ASSIGNMENT. Please copy out the material word for word, starting at the line that contains "coordinates (2547, 1149)." and stopping after the line that contains "up-button: Up is".

[Saved entries]
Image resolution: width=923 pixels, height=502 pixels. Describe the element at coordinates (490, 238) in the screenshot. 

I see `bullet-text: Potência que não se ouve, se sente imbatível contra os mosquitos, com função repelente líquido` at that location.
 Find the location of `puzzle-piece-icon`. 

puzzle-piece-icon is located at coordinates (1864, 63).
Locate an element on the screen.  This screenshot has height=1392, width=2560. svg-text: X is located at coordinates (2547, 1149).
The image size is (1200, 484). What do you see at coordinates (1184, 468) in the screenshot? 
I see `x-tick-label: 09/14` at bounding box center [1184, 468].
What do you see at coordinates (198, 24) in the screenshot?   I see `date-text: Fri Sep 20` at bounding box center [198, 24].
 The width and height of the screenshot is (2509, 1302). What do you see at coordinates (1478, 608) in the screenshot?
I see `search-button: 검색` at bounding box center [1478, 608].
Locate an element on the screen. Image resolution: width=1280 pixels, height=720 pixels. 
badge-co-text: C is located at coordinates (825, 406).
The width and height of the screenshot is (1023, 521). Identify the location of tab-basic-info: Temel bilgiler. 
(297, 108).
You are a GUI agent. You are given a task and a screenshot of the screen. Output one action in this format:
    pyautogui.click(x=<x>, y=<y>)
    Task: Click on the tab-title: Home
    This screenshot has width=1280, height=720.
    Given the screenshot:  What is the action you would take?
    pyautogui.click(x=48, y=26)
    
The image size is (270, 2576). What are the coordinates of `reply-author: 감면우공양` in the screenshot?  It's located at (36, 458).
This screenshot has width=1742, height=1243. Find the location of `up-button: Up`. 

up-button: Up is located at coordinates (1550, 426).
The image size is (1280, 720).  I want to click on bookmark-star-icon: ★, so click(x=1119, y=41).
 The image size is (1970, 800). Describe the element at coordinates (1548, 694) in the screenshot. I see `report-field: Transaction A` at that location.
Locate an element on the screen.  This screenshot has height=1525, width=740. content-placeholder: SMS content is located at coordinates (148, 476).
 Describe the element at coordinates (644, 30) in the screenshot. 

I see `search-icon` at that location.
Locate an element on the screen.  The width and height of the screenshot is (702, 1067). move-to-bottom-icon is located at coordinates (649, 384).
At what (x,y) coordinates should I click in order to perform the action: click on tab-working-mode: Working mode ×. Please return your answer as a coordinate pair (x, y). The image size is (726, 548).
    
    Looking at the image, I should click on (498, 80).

SOLUTION TO THE PROBLEM.
Locate an element on the screen.  This screenshot has height=1392, width=2560. svg-text: X is located at coordinates (2547, 1149).
The image size is (1200, 484). What do you see at coordinates (1184, 468) in the screenshot? 
I see `x-tick-label: 09/14` at bounding box center [1184, 468].
What do you see at coordinates (198, 24) in the screenshot?   I see `date-text: Fri Sep 20` at bounding box center [198, 24].
 The width and height of the screenshot is (2509, 1302). What do you see at coordinates (1478, 608) in the screenshot?
I see `search-button: 검색` at bounding box center [1478, 608].
Locate an element on the screen. Image resolution: width=1280 pixels, height=720 pixels. 
badge-co-text: C is located at coordinates (825, 406).
The width and height of the screenshot is (1023, 521). Identify the location of tab-basic-info: Temel bilgiler. 
(297, 108).
You are a GUI agent. You are given a task and a screenshot of the screen. Output one action in this format:
    pyautogui.click(x=<x>, y=<y>)
    Task: Click on the tab-title: Home
    This screenshot has width=1280, height=720.
    Given the screenshot:  What is the action you would take?
    pyautogui.click(x=48, y=26)
    
The image size is (270, 2576). What are the coordinates of `reply-author: 감면우공양` in the screenshot?  It's located at (36, 458).
This screenshot has width=1742, height=1243. Find the location of `up-button: Up`. 

up-button: Up is located at coordinates (1550, 426).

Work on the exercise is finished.